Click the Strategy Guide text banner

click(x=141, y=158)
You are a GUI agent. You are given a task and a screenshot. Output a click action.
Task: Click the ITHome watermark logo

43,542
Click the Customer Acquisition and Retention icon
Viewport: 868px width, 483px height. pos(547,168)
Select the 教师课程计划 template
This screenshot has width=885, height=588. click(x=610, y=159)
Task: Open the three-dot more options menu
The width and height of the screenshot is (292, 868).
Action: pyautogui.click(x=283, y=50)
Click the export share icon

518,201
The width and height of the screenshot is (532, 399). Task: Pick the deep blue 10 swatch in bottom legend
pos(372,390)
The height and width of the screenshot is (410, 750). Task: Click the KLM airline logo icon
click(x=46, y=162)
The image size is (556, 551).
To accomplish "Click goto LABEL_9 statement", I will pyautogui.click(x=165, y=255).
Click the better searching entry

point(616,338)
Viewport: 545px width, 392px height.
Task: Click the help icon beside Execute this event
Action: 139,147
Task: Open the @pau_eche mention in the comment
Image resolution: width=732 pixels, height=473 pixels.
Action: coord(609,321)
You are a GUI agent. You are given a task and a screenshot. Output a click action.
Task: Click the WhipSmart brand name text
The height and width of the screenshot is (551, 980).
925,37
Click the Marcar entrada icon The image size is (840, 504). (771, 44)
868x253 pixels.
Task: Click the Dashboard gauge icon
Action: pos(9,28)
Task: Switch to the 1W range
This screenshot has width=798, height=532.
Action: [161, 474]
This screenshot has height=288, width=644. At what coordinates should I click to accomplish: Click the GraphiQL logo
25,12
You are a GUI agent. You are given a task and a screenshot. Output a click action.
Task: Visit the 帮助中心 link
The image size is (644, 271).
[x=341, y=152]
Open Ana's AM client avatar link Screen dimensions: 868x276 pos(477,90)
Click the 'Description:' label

************

§ Description of the task:
Wherever a line holds the word "Open", copy that line out of the entries above.

§ Exercise output:
Task: Open the three-dot more options menu
Task: Open the @pau_eche mention in the comment
Open Ana's AM client avatar link Screen dimensions: 868x276 pos(477,90)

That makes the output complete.